Giant Killing focuses on adult characters. The focal point falls upon coach Tatsumi, whose unconventional methods with the team and brusque relationship with the media and fans raises more questions than confidence. But beyond him, the series has no true main characters, just groups of various interests. There are the players on the team, professional athletes who are as far from the bright-eyed, cute, kiddy designs as you can get. They have rough, worn faces, wear mean expressions, and exude toughness forged from years of rigorous physical competition. There are the members of the media looking for the next big story and the PR personnel who deal with them as they put out fires from the coach’s most recent stunt. And then there are the fans, the old and jaded who remember the good old days and the young blood looking for inspiration, the ever faithful who organize chants and wave team banners at every game.
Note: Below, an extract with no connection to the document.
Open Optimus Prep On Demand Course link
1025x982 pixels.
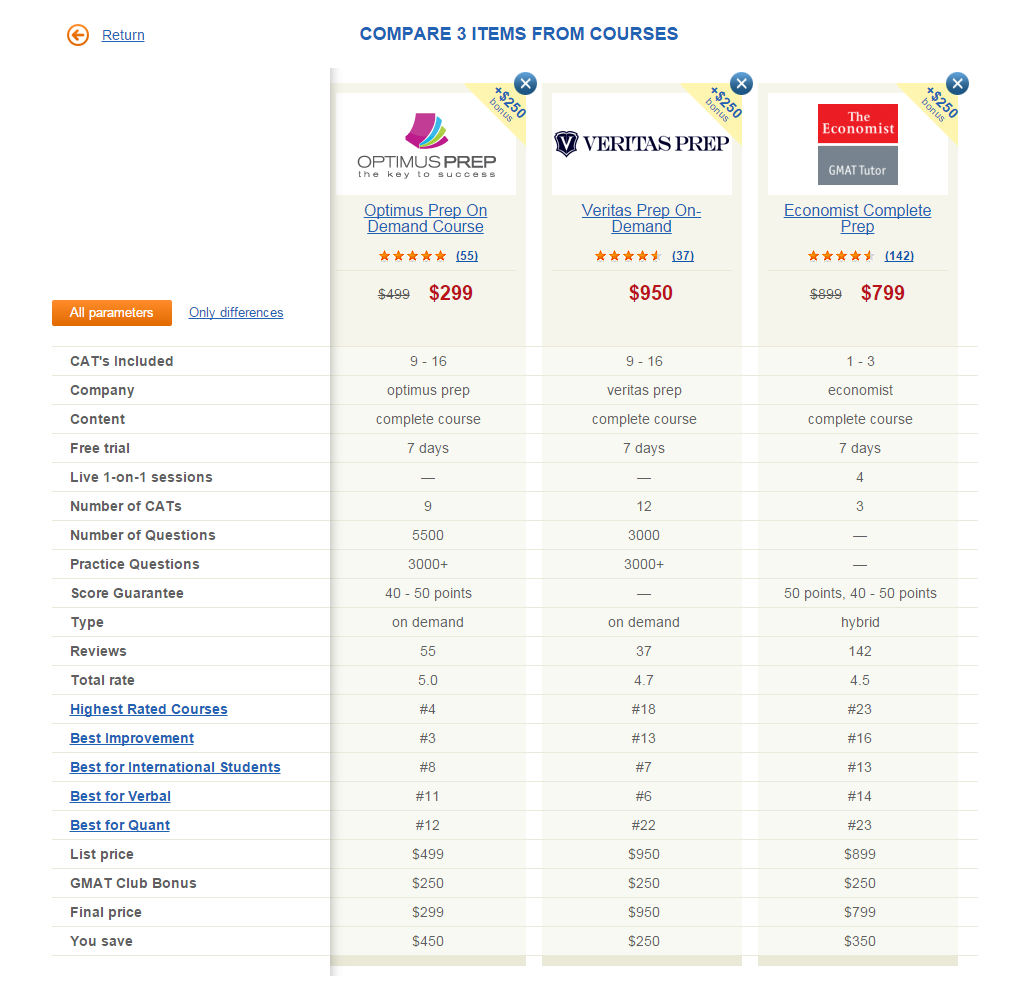tap(426, 218)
It’s this cornucopia of personalities that brings each match to life.

Another way Giant Killing widens its appeal is by acknowledging the international influences on the game, even within Japan’s domestic league. It feels natural to include Italian, Dutch, Brazilian, French, and English players and officials in the mix. Yet watch as the poor Japanese actors butcher the Italian, Dutch, Portuguese, French, and English language lines they are dealt. You don’t even need to know the languages to recognize how poorly garbled these foreign accents are. Could they not afford to hire some native speakers for an episode or two?

This issue highlights Giant Killing’s giant Achilles’ heel: a deficient production. The company responsible, Studio DEEN, has a history of shoddy animation productions, and that trend continues here. Giant Killing employs numerous animation shortcuts that are as cheap as they are obvious: liberal use of slow motion, speedlines, and over-explaining side characters are this show’s favorite money-saving tricks. While conveying the story through multiple sympathetic perspectives is a strength of its storytelling, cycling through a who’s who gallery of narrators during every semi-important action scene is poor form. It stretches seconds of real-time play into half-episodes; one match spans a whole five episodes – longer than playing a full-length soccer game. Giant Killing also has sparingly few (presumably expensive) wide-scope shots, so oftentimes we only get the vaguest idea of the spacing and flow of the action.

One last knock on this anime is that the season doesn’t conclude so much as stop; Giant Killing ends at only the midpoint of the league’s season. We see signs of the changing culture of the team and its fans, but we aren’t treated to a finale that does justice to the journey.

Giant Killing mixes familiar sports tropes with the novel portrayal of the surrounding culture and matured characters. Though its failures in presentation are hard to overcome, the outlines of a great sports story are in place. For that alone Giant Killing merits the attention of sports-loving anime fans and hopefully another season.